Cross-validatory bandwidth selection, as studied in Section 4.3, extends neatly to the mixed multivariate case. For the fully continuous case, the least-squares cross validation selector is defined as

\[\begin{align*} \mathrm{CV}(\mathbf{h})&:=\frac{1}{n}\sum_{i=1}^n(Y_i-\hat{m}_{-i}(\mathbf{X}_i;q,\mathbf{h}))^2,\\ \hat{\mathbf{h}}_\mathrm{CV}&:=\arg\min_{h_1,\ldots,h_p>0}\mathrm{CV}(\mathbf{h}). \end{align*}\]

The cross-validation objective function becomes more challenging to minimize as \(p\) grows. This is the reason why employing several starting values for optimizing it (as np does) is advisable.

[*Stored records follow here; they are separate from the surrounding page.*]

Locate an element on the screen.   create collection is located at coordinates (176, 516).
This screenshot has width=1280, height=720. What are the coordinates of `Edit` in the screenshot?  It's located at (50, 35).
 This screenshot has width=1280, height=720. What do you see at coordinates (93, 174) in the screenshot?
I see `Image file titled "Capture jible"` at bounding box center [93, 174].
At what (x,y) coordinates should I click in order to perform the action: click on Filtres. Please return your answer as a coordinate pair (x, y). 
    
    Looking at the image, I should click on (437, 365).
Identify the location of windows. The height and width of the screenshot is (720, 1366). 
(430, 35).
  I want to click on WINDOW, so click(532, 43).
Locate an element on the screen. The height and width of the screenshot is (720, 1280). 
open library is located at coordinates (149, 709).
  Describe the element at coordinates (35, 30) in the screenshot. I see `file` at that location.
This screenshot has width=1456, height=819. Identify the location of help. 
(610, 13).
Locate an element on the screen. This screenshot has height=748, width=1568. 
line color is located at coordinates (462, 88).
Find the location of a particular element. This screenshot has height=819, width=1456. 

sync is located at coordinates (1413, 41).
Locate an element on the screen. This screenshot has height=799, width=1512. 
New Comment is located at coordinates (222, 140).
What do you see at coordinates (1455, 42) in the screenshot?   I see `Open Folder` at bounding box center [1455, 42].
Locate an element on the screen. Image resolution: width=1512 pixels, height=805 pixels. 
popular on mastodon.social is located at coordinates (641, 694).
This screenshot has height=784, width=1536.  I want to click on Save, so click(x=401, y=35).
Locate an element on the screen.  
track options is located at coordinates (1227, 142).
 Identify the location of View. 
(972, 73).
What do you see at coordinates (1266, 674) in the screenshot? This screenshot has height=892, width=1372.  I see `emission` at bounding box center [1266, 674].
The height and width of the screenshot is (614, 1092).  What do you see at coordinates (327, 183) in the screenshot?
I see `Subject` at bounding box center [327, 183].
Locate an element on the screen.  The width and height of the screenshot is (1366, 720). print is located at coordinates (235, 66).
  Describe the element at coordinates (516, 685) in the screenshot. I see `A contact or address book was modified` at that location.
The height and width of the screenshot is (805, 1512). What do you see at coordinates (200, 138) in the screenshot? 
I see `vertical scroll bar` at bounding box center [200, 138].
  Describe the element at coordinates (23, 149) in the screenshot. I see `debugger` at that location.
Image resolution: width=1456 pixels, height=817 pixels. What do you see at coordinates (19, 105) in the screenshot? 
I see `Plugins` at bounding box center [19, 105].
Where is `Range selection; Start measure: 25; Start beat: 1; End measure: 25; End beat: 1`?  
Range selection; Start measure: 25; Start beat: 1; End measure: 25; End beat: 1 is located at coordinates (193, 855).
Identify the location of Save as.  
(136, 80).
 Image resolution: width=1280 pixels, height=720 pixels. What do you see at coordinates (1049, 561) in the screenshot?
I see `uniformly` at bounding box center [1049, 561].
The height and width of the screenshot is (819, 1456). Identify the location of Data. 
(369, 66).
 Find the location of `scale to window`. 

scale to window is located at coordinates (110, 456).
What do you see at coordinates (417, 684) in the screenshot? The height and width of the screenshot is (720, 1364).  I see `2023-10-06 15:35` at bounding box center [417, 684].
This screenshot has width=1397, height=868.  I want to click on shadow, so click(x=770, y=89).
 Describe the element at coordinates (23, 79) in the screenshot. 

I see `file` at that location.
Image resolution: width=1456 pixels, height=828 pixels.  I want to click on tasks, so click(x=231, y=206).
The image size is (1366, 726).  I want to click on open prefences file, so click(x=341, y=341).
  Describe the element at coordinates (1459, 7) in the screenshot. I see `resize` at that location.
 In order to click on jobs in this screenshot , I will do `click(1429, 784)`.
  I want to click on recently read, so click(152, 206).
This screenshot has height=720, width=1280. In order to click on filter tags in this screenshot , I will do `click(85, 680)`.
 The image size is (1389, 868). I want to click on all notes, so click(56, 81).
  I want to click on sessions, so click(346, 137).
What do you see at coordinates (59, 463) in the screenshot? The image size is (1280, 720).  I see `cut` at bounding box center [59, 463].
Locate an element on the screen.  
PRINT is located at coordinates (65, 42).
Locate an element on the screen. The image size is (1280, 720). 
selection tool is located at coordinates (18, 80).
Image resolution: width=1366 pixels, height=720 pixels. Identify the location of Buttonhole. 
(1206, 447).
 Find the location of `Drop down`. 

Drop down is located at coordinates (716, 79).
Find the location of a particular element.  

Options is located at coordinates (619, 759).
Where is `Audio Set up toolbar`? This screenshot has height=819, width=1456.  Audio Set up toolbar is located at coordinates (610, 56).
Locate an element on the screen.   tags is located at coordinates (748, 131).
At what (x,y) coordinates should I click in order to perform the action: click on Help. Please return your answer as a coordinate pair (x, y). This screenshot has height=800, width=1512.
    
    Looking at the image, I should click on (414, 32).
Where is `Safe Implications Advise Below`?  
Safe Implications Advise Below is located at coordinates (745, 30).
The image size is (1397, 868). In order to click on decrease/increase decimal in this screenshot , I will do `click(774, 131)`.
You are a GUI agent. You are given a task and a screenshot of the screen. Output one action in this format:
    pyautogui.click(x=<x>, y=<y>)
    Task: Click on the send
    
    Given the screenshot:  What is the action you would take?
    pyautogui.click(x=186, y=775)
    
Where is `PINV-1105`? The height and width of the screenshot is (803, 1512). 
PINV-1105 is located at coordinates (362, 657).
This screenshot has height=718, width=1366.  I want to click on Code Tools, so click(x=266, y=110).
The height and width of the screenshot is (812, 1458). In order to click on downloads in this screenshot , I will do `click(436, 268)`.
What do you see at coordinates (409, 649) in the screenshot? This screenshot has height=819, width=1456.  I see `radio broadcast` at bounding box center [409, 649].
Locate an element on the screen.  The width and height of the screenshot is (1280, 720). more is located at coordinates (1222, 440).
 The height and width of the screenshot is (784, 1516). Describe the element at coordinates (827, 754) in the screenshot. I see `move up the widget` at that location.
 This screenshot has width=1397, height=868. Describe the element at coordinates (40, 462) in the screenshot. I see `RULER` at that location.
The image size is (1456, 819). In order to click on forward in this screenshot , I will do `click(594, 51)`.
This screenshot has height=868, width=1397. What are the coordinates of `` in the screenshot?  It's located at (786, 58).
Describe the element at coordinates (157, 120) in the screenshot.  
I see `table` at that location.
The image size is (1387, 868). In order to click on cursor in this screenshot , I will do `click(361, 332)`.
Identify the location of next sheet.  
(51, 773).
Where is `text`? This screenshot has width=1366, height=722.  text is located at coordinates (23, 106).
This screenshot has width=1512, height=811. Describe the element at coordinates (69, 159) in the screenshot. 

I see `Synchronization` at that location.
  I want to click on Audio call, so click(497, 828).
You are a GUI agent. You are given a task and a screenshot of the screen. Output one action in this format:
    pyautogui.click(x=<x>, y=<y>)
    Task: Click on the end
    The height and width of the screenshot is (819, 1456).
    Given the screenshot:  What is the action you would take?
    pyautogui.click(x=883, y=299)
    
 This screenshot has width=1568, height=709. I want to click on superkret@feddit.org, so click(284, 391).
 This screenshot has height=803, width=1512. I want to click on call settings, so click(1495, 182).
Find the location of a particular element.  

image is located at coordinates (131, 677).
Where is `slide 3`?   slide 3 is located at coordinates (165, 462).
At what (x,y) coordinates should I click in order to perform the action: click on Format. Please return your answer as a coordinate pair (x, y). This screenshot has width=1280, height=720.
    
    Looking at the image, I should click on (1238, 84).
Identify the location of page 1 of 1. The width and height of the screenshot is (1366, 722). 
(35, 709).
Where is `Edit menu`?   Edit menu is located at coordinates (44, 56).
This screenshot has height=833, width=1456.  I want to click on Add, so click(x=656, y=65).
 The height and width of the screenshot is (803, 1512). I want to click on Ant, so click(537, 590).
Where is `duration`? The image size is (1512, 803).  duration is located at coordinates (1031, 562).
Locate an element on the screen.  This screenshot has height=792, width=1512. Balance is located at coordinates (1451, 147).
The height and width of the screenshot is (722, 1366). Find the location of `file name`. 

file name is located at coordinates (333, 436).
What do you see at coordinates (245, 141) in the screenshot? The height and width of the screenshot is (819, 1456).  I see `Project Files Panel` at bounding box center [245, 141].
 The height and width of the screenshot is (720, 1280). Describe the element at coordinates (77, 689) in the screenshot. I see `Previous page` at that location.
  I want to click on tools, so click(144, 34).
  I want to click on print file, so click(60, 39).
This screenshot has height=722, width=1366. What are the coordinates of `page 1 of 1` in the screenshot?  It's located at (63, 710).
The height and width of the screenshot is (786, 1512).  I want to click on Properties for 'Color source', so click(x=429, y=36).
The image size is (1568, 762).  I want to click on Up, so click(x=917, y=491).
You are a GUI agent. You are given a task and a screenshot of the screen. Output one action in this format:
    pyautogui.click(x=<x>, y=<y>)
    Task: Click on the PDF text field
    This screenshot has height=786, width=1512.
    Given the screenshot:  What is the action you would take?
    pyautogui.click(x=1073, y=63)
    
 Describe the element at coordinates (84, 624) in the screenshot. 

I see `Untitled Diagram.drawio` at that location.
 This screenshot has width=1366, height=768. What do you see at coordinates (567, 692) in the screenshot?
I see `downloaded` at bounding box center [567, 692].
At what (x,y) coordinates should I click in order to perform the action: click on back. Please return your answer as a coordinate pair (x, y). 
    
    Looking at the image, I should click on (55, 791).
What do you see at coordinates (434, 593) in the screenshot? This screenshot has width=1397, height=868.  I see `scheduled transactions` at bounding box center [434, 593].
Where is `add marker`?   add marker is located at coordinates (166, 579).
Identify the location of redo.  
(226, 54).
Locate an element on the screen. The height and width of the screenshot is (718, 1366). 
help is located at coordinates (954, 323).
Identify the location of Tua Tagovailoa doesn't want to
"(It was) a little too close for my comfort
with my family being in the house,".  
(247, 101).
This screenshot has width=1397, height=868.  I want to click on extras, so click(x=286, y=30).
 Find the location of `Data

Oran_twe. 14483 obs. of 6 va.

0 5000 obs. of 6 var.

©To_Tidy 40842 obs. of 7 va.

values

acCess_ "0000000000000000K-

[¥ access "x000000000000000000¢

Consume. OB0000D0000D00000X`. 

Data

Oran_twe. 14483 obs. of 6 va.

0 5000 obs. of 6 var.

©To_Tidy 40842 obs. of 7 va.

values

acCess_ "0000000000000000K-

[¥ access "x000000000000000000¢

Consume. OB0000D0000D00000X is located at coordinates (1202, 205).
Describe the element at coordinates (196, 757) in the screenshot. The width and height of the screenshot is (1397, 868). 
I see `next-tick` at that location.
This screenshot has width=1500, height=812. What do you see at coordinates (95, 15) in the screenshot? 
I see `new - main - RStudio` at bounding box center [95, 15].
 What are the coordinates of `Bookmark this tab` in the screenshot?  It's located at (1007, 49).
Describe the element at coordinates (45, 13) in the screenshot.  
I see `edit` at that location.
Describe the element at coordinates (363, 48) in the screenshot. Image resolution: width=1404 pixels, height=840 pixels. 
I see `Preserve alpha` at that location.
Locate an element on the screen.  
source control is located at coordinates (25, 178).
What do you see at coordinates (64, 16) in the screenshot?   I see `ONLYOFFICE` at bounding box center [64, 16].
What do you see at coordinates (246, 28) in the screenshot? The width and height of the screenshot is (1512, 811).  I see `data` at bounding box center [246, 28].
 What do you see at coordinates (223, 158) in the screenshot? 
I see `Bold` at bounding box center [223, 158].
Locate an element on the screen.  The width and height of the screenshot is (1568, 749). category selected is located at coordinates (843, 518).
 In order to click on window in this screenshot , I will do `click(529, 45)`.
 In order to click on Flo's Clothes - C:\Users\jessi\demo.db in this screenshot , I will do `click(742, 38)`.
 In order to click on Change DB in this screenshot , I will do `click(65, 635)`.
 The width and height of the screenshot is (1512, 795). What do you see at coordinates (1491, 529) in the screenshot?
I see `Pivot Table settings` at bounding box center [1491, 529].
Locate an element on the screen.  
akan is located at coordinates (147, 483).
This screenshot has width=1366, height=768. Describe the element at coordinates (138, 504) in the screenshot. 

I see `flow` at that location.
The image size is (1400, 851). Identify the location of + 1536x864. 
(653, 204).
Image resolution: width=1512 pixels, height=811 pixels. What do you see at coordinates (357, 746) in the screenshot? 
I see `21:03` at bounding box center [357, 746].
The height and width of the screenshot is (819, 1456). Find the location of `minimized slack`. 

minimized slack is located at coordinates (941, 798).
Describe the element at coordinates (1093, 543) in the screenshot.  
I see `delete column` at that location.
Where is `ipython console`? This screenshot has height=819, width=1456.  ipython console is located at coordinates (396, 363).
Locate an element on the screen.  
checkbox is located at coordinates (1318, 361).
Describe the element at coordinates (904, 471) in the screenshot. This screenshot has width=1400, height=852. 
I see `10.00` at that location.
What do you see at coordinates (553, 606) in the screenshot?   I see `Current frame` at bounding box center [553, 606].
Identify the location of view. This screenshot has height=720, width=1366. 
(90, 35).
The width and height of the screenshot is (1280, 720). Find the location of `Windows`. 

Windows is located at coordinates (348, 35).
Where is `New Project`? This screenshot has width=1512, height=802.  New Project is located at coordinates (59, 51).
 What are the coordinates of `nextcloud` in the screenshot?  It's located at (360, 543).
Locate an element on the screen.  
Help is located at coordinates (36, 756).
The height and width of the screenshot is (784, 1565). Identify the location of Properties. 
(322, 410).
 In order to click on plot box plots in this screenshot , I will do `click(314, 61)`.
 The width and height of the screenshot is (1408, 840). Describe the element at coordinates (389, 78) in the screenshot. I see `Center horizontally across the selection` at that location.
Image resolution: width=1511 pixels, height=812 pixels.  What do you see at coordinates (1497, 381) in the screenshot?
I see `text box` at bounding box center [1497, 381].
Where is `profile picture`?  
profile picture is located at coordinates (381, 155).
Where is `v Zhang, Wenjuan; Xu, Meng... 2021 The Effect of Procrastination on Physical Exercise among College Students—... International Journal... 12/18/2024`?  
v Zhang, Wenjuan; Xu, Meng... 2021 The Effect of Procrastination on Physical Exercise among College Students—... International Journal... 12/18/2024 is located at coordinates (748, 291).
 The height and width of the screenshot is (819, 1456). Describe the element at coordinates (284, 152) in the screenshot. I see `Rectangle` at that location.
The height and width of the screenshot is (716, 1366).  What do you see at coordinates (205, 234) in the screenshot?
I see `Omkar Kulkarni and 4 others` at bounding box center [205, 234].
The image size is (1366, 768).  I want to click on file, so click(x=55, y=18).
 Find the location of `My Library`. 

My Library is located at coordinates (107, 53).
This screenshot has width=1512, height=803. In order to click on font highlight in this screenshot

The mixed case is defined in a completely analogous manner by just replacing continuous kernels \(K_h(\cdot)\) with categorical \(l_u(\cdot,\cdot;\lambda)\) or ordered discrete \(l_o(\cdot,\cdot;\eta)\) kernels.

Importantly, the trick described in Proposition 4.1 holds with obvious modifications. It also holds for the mixed case and the Nadaraya–Watson estimator.

Proposition 5.1 For \(q=0,1\), the weights of the leave-one-out estimator \(\hat{m}_{-i}(\mathbf{x};q,h)=\sum_{\substack{j=1\\j\neq i}}^nW_{-i,j}^q(\mathbf{x})Y_j\) can be obtained from \(\hat{m}(\mathbf{x};q,h)=\sum_{i=1}^nW_{i}^q(\mathbf{x})Y_i\):

\[\begin{align} W_{-i,j}^q(\mathbf{x})=\frac{W^q_j(\mathbf{x})}{\sum_{\substack{k=1\\k\neq i}}^nW_k^q(\mathbf{x})}=\frac{W^q_j(\mathbf{x})}{1-W_i^q(\mathbf{x})}.\tag{5.9} \end{align}\]

This implies that

\[\begin{align} \mathrm{CV}(\mathbf{h})=\frac{1}{n}\sum_{i=1}^n\left(\frac{Y_i-\hat{m}(\mathbf{X}_i;q,h)}{1-W_i^q(\mathbf{X}_i)}\right)^2.\tag{5.10} \end{align}\]

Remark. As in the univariate case, computing (5.10) requires evaluating the local polynomial estimator at the sample \(\{\mathbf{X}_i\}_{i=1}^n\) and obtaining \(\{W_i^q(\mathbf{X}_i)\}_{i=1}^n\) (which are needed to evaluate \(\hat{m}(\mathbf{X}_i;q,h)\)). Both tasks can be achieved simultaneously from the \(n\times n\) matrix \(\big(W_{i}^q(\mathbf{X}_j)\big)_{ij}\). Evaluating \(\hat{m}_{-i}(\mathbf{x};q,h)\), because of (5.9), can be done with the weights \(\{W_i^q(\mathbf{x})\}_{i=1}^n\).

Exercise 5.5 Implement an R function to compute (5.10) for the local constant estimator with multivariate (continuous) predictor. The function must receive as arguments the sample \((\mathbf{X}_1,Y_1),\ldots,(\mathbf{X}_n,Y_n)\) and the bandwidth vector \(\mathbf{h}\). Use the normal kernel. Test your implementation by:

  1. Simulating a random sample from a regression model with two predictors.
  2. Computing its cross-validation bandwidths via np::npregbw.
  3. Plotting a contour of the function \((h_1,h_2)\mapsto \mathrm{CV}(h_1,h_2)\) and checking that the minimum of this surface and the solution given by np::npregbw coincide.